TEXT EXCERPT
════════════════

Hundreds attend service for Ryan Teixeira at Arroyo Grande High School
Ryan Teixeira’s smile could light up a room. He loved every person he ever met. He always had a good attitude.
Hundreds filled the bleachers at Doug Hitchen Stadium at Arroyo Grande High School on Sunday as Teixeira’s family members and some close friends took the podium during the former baseball standout’s memorial service to share what they loved most about him.
“Ryan loved. He loved life, he loved baseball, he loved you, but most of all, he loved Jesus,” said Steve Teixeira, Ryan’s father, as he held back tears.
Addressing Ryan, he said, “I’m so proud of the man you became.”
“We will always love you and miss you, until we meet at heaven’s gates,” Steve Teixeira concluded.
Ryan Teixeira died March 4 at 20 years old. He had been diagnosed with leukemia eight months after his final round of chemotherapy stemming from an initial cancer diagnosis.
Teixeira’s brother, Aaron, spoke Sunday about all the things he wished he had gotten to see his brother do, like play for Colorado Mesa University and get married.

════════════════

TASKS TO CARRY OUT
1. Copy the stretch of the article on Ryan Teixeira's memorial service from "Addressing Ryan, he" through "initial cancer diagnosis.", word for word.
2. Answer these questions from the article on Ryan Teixeira's memorial service:
(a) In which stadium was the service held?
(b) How old was Ryan Teixeira when he died?
(c) Which university did his brother Aaron wish he could have seen him play for?

DATASET CONTENT
════════════════

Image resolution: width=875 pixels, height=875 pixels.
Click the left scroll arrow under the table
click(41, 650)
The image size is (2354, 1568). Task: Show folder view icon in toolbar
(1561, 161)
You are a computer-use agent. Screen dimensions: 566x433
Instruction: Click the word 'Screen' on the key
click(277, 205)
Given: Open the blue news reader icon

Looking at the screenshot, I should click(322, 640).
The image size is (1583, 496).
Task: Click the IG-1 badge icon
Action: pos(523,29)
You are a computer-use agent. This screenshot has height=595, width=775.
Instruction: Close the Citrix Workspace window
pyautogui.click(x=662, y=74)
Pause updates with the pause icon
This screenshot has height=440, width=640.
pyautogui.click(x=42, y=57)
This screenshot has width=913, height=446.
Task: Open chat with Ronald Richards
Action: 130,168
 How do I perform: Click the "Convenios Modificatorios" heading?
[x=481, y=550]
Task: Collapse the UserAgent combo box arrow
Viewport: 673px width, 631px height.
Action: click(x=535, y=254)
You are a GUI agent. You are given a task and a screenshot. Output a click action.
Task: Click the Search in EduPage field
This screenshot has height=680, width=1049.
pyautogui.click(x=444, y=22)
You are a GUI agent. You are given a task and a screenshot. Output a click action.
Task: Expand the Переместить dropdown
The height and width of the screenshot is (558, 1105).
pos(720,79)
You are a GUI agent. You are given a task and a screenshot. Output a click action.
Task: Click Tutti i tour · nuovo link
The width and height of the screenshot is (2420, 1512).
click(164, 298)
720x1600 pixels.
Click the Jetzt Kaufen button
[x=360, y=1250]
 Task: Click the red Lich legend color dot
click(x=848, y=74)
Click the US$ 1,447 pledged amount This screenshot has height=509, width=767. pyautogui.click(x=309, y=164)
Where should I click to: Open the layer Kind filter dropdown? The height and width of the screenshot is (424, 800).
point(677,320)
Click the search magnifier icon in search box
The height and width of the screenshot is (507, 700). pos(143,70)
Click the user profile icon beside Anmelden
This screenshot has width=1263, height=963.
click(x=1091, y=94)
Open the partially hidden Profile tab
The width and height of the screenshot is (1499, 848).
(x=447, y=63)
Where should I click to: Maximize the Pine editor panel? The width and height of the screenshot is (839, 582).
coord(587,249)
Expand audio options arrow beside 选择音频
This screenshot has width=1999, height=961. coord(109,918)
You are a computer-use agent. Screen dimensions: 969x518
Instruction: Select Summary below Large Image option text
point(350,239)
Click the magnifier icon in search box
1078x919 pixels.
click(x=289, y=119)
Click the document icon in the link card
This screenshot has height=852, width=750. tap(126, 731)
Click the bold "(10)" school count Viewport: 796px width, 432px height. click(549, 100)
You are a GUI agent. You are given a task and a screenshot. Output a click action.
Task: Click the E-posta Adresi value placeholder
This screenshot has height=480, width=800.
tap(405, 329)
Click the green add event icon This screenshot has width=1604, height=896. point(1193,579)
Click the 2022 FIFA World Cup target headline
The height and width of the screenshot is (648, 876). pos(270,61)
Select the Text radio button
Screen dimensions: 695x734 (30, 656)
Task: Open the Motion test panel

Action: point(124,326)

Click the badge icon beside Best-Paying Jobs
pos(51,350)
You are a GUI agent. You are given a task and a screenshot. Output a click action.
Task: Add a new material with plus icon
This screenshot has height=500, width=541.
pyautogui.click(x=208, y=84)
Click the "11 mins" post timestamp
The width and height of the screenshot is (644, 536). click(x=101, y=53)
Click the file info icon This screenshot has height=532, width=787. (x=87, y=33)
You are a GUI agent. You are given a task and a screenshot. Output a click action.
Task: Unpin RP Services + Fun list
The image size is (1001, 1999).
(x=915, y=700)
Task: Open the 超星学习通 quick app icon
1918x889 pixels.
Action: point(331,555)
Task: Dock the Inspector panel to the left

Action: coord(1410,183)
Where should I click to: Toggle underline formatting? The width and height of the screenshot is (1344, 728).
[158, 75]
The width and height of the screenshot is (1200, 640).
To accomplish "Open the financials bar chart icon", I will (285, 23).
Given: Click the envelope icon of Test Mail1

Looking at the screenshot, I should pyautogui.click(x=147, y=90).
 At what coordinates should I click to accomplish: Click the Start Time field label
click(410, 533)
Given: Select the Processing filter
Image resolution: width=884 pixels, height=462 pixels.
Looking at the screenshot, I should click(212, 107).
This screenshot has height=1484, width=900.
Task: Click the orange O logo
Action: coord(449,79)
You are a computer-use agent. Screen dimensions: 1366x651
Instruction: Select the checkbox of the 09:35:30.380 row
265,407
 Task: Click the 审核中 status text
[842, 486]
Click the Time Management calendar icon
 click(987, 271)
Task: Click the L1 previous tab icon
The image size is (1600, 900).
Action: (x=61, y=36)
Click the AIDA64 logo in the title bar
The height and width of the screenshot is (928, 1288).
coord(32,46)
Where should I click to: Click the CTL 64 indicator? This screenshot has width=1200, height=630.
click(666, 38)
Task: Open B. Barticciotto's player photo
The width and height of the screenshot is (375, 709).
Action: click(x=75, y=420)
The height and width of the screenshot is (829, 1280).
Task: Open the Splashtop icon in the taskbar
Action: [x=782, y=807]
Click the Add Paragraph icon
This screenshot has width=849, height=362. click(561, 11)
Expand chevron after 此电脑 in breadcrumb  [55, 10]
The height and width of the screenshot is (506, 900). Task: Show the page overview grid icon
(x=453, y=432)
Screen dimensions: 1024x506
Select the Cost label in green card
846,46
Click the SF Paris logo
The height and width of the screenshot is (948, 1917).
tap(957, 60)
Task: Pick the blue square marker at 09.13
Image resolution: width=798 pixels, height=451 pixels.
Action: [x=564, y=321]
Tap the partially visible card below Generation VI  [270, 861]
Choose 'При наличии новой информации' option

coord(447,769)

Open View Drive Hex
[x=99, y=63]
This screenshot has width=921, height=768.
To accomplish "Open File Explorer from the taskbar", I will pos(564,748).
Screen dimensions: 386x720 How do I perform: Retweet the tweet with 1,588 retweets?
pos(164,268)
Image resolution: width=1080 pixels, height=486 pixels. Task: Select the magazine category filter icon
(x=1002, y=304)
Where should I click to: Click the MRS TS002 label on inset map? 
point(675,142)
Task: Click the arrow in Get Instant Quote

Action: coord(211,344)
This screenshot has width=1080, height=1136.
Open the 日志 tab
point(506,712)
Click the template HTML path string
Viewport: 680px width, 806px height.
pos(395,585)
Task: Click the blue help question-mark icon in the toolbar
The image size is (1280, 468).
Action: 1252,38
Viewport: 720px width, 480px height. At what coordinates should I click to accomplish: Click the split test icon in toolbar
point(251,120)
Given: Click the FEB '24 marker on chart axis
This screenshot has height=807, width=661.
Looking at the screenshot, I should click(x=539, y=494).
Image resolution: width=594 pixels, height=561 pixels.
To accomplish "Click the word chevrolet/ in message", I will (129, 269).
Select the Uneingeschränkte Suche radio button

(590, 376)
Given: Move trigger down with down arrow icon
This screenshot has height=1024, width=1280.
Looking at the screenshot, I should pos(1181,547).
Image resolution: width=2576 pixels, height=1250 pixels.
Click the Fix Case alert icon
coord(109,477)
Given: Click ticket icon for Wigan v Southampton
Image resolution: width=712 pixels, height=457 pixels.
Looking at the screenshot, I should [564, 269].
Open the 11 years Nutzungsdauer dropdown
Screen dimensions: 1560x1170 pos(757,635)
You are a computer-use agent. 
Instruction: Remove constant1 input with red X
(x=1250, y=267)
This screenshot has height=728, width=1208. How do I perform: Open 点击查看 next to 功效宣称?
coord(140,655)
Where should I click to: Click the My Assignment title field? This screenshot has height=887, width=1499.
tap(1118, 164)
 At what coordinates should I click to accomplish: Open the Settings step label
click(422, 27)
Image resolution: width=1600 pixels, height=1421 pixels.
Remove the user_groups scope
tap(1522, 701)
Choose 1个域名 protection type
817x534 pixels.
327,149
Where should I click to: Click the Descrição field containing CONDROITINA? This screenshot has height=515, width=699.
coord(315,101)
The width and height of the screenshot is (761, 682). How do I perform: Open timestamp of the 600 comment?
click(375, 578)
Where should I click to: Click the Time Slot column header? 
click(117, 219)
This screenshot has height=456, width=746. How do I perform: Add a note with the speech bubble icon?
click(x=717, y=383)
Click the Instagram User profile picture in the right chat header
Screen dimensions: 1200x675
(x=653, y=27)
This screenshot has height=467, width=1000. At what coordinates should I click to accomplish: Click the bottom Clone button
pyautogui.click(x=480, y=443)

════════════════

ANSWERS TO THE EXERCISES
1.
Addressing Ryan, he said, “I’m so proud of the man you became.”
“We will always love you and miss you, until we meet at heaven’s gates,” Steve Teixeira concluded.
Ryan Teixeira died March 4 at 20 years old. He had been diagnosed with leukemia eight months after his final round of chemotherapy stemming from an initial cancer diagnosis.

2.
(a) Doug Hitchen Stadium at Arroyo Grande High School
(b) 20 years old
(c) Colorado Mesa University